0 Comments | Sunday Herald, The, Oct 3, 1999 | by Ian Fraser

The important question facing Sir George is whether his management team can put a tighter squeeze on costs through merging with NatWest than the boys on the Mound. Some analysts believe it is possible, owing to a greater overlap between Royal Bank's branch 'footprint' and NatWest's.

While the Royal Bank has 300 branches south of the Border, NatWest has 1700 and the Bank of Scotland has only two or three. The downside however is the St Andrew Square team would be more likely to face a gruelling competition commission inquiry.

A takeover by the Royal Bank of Scotland also inspires greater trepidation among NatWest staff.

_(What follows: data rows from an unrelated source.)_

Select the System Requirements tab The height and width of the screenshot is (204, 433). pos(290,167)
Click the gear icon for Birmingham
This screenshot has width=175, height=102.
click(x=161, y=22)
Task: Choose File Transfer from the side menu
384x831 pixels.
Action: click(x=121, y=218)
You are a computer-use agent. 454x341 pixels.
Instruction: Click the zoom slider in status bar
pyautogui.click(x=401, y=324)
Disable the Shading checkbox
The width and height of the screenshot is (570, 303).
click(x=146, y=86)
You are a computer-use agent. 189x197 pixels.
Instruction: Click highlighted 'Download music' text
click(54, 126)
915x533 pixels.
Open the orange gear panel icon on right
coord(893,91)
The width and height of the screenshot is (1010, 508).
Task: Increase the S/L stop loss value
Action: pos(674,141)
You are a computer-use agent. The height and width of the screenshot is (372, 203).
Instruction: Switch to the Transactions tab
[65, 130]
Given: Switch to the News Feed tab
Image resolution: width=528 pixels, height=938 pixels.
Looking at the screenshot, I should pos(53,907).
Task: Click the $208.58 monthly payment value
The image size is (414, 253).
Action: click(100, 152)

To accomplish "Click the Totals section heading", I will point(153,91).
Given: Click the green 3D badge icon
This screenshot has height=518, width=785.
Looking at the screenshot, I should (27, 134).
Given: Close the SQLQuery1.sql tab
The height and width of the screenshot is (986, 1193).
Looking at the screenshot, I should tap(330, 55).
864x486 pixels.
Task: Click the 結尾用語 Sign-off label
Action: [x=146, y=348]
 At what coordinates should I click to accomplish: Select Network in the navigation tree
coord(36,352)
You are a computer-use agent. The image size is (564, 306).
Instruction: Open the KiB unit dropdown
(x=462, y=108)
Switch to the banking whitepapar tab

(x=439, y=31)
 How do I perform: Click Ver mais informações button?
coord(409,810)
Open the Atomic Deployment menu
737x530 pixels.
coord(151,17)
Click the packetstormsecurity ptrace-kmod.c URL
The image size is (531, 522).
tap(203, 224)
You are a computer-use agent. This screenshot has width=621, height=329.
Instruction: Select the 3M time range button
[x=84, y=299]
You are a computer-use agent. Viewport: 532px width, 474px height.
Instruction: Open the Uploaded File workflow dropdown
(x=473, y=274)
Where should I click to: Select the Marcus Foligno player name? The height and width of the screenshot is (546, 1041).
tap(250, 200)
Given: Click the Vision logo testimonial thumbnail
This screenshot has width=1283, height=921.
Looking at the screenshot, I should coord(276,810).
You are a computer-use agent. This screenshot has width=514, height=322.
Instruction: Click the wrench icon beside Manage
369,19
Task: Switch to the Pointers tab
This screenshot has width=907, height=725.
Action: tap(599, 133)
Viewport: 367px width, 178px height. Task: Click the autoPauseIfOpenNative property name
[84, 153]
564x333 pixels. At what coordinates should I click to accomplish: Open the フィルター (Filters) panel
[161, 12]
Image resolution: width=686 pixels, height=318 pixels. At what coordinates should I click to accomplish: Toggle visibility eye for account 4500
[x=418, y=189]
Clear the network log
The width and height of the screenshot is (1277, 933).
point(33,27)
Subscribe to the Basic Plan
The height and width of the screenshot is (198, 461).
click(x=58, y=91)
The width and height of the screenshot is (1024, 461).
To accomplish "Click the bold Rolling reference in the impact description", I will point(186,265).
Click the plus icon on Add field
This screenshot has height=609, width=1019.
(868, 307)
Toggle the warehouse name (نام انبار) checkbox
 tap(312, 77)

The combined financial services union, Unifi, has warned that there will be "carnage on the high street" if Royal Bank makes a successful counter-bid - with perhaps 30,000 bank staff losing their jobs.

If Sir George does proceed with a bid, it will be supported the Spanish banking giant BSCH, which has a 9.89% stake in the Royal Bank. On condition of anonymity, a source at BSCH said: "RBS is one of our strategic partners and anything that its management proposes will have our full support."

There is some doubt, however, whether Sir George will mount a counter bid after all. Fund managers were unaware of the Royal Bank having sounded out the investment community's interest in a rival bid, though it has made its interest sufficiently apparent for the Takeover Panel to formally add its name to the list of potential bidders for NatWest. "They are likely to be involved at some stage of the consolidation, whether as a predator or a prey," said one fund manager.

But David Erskine, investment director of Standard Life, said: "It is probable that they will (counter bid). It depends what they believe they can extract in synergies and cost savings." He does not accept, however, that a fully-fledged bidding war between the two Scottish banks would be damaging to either.

"NatWest knows the game is up," said Robert Mackenzie, a banking analyst at WestLB Panmure. "They'd do anything to save their backs."

AT the very least, it is expected that the Royal Bank and any other UK-based bidders - which could include Abbey National, Halifax, Lloyds-TSB and HSBC - will await the Bank of Scotland's formal offer document. According to takeover rules, this must be issued to NatWest shareholders within 28 days of the initial offer. Like an incumbent prime minister who can choose the date of a general election, Peter Burt has the element of surprise on his side. He could produce the document any time between tomorrow morning and Friday October 22.

It is only once this document is in the public domain that the takeover clock starts to tick. Once they've received the formal offer, NatWest shareholders have 60 days to decide whether to accept - which means the battle for control of the one-time doyen of British financial services could be drawn out until late January.

Foreign bidders which could include Banque Nationale de Paris, Societe Generale and Citibank, are in a position to step in before the document is released, however. This is because they are likely to offer NatWest shareholders cash - instead of a lengthy treatise on how they would run the English bank better than its current chief executive, Derek Wanless - a man described as the John Major of British banking.